Originally, the film ended with Sykes redeeming himself. In the original ending, Sykes attempted to burn down the house with the family in it, recreating what he did to his abusive family when he was a child. However, when he sees the terrified faces of the family, he realizes that he has become as evil as his parents. Though he has been rejected, he still loves this family. He pushes them out the window to safety.

As he watches them kiss and hug each other, Tom realizes he can never be a part of them, and lets the house burn down around him, killing himself. Although the studio was very supportive of the film director Matthew Patrick wanted to make, the studio eventually decided to have a more commercially safe Fatal Attraction-style ending, where Sykes becomes evil beyond redemption, attempts to murder the family and is eventually shot dead. This is eventually what was filmed and put into the film.

A couple years later, Matthew Patrick saw the film's executive producer, Steven Reuther, again at the Academy Awards. Reuther said, "you know what… I think you were right… that would have made a better ending." On this, Patrick said: "I really admire Steve, that he could say that."

==Release==
The film was scheduled to be released in 1,200 theaters in the United States. Vestron was in financial trouble at the time and the movie was shelved, never receiving a theatrical release in the United States, and was screened only at film festivals. The film had a previous distribution agreement and was released theatrically in Europe, but only played for a week in a theater before it was pulled. However, it was given a U.K. cinema release on October 18, 1989 and an 18 rating.

The film received excellent reviews and notices wherever it opened. The movie won a Saturn Award for best home video release, which director Matthew Patrick only discovered many years later, after he was on the Director's Guild.

Hider in the Houses earnings have never been confirmed.

===Home media===
On August 22, 1991, the film was released on videocassette (VHS) and laserdisc in the United States by Vestron Video.
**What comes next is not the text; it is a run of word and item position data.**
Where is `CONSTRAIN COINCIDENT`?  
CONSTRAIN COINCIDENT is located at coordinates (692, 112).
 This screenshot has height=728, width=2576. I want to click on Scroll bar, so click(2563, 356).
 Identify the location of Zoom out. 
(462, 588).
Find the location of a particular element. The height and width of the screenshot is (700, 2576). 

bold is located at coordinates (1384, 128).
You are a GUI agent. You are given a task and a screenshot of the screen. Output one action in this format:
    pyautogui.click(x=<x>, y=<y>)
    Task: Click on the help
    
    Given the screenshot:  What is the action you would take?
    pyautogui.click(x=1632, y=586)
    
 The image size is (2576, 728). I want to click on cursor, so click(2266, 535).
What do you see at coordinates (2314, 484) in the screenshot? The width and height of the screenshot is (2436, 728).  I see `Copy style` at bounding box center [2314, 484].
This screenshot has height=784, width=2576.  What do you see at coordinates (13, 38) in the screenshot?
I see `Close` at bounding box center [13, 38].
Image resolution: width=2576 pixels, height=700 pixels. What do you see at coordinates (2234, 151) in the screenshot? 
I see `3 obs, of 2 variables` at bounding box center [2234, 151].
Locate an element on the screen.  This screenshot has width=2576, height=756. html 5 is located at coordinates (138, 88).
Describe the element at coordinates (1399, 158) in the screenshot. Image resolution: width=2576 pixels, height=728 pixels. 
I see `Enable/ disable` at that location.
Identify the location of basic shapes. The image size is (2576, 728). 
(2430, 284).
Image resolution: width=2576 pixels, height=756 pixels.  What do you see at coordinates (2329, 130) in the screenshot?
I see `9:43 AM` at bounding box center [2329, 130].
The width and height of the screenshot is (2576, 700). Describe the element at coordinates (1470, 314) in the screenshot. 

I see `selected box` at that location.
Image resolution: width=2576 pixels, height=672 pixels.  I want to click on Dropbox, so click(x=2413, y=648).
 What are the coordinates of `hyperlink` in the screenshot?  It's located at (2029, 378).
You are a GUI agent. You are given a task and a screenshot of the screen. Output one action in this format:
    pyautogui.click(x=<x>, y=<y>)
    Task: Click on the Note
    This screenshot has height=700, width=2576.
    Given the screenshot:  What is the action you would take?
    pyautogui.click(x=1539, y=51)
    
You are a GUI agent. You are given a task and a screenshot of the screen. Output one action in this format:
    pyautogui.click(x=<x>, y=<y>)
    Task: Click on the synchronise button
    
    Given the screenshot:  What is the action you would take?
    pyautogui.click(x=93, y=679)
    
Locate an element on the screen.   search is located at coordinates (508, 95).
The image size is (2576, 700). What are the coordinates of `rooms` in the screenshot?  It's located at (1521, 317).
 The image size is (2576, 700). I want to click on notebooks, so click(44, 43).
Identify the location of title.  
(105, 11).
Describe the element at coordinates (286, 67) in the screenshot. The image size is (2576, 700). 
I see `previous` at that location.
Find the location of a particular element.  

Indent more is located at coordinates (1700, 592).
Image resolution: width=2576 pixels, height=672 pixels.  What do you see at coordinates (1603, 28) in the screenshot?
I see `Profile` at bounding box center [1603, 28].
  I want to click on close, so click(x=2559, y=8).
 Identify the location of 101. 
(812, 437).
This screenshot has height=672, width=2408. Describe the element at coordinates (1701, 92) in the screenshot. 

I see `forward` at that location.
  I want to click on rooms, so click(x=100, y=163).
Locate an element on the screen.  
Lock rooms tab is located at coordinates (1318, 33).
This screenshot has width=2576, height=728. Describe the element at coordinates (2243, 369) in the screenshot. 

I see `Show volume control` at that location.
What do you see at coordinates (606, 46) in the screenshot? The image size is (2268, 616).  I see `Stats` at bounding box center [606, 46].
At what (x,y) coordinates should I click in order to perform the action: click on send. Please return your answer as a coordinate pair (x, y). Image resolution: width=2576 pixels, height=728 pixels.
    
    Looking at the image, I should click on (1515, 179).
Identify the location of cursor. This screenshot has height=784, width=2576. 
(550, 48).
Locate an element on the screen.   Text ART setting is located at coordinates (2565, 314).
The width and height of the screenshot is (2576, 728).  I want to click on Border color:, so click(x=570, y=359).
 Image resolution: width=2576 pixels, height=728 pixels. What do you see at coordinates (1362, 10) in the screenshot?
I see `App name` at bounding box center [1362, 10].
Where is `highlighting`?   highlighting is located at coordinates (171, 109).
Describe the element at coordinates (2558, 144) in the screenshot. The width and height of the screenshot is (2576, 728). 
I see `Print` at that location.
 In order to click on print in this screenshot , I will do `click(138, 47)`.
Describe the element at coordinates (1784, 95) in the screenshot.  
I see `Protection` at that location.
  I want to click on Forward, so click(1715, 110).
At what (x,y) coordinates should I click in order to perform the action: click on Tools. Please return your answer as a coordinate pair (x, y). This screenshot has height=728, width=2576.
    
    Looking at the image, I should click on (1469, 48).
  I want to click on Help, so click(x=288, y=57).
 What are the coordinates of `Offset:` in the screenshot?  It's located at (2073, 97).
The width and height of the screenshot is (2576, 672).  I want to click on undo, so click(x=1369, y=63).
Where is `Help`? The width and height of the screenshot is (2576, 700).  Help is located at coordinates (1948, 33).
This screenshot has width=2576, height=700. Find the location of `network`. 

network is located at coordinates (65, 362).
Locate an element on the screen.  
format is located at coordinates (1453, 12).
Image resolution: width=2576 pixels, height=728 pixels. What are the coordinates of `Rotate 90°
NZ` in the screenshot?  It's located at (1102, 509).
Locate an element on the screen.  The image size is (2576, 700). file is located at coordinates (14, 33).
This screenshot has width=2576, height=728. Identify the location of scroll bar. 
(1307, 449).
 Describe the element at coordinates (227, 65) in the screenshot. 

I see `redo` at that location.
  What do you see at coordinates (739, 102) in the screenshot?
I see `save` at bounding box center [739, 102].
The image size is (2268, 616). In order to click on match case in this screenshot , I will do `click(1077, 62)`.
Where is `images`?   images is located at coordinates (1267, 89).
The film was then released in 2001 on DVD in the United Kingdom by Columbia Tri-Star Home Video. Lions Gate Home Entertainment never announced any plans for a Region 1 DVD release. On October 14, 2025, it was released on Blu-ray as part of the Vestron Video Collector's Series.

==Reception==
===Critical response===
In a Variety review, the film was praised as "an intelligent, gripping and sometimes compelling psychological thriller" with "attractive performances" by Rogers and Busey and that Matthew Patrick "directs with a good deal of thought and intelligence and does not rely on violence or shock value."